[Your objective] Pull every line containing "computer" from the entries.

[Saved entries]
-- Opening Marker --
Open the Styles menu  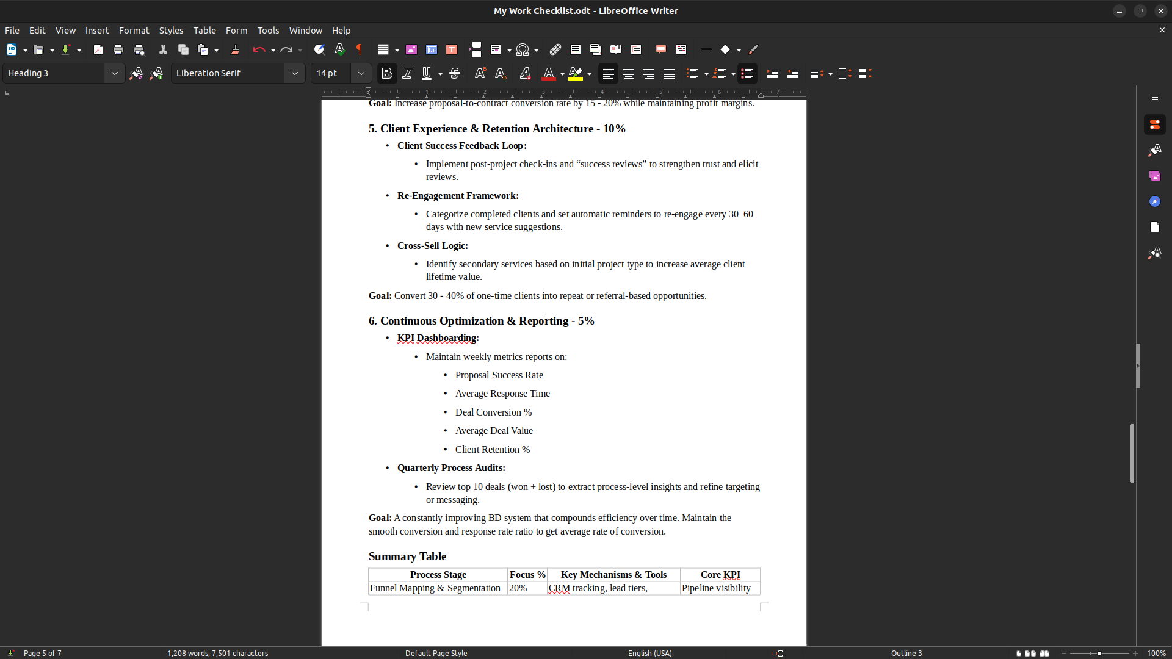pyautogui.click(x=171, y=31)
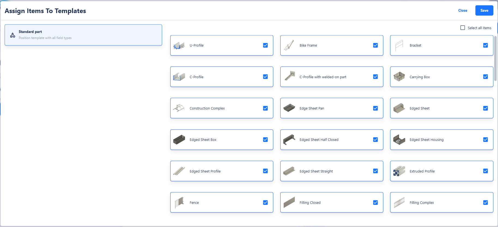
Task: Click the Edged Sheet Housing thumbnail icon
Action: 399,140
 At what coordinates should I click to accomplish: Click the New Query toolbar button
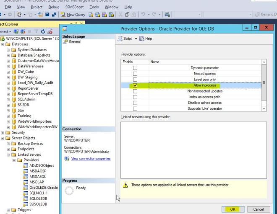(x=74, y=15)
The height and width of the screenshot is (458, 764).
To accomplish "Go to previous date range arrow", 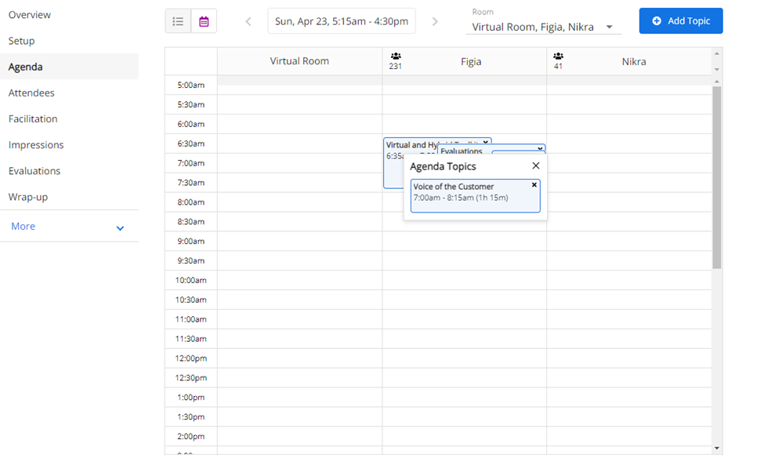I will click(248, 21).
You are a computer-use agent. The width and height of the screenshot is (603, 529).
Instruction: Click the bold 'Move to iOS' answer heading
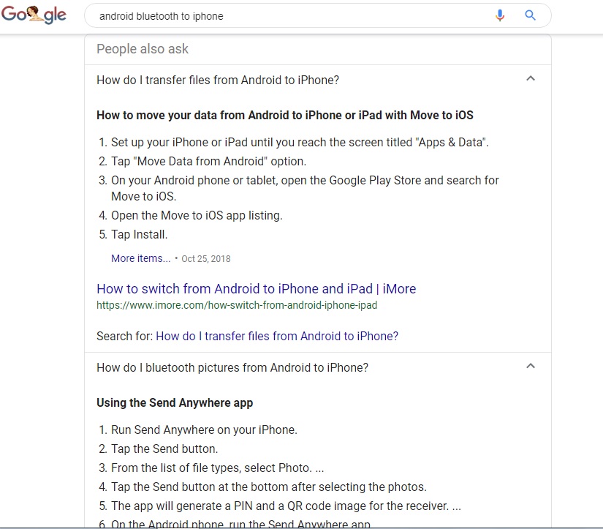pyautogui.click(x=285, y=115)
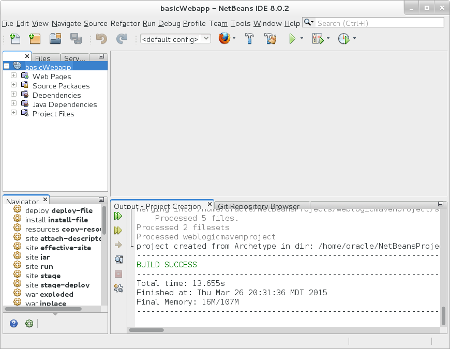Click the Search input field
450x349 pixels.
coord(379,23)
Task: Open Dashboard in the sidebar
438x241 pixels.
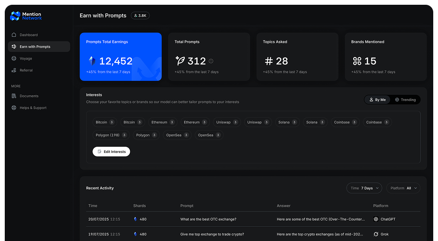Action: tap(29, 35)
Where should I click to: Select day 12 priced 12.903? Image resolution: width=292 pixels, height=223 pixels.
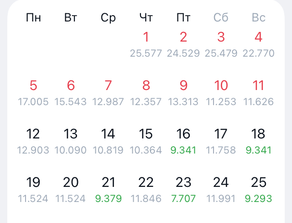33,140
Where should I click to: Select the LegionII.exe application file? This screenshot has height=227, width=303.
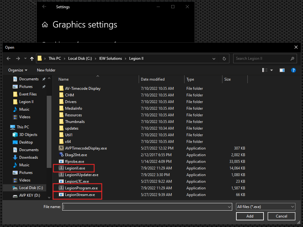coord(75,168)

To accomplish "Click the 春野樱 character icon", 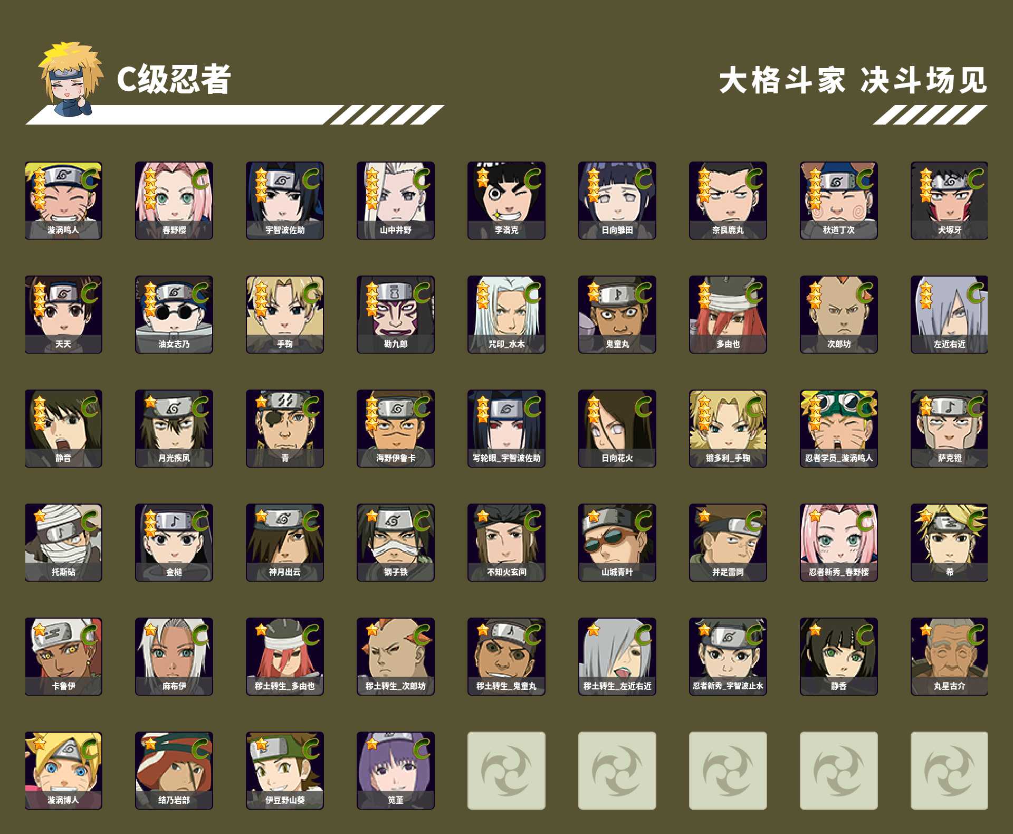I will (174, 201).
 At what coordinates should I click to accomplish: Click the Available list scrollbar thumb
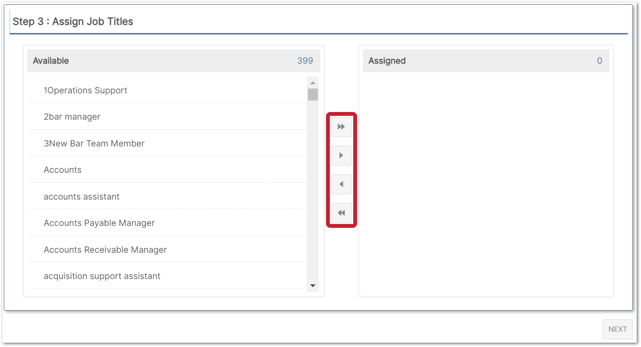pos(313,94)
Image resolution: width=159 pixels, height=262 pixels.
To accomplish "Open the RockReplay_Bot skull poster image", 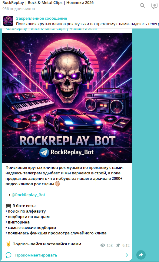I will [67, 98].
-- Closing Marker --
-- Opening Marker --
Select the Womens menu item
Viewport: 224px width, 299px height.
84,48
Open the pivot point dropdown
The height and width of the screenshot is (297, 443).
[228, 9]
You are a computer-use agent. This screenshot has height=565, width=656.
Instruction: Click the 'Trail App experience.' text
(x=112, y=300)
-- Closing Marker --
[Response area]
You are a computer-use agent. The width and height of the screenshot is (603, 529).
You are a computer-use agent. This screenshot has height=565, width=656.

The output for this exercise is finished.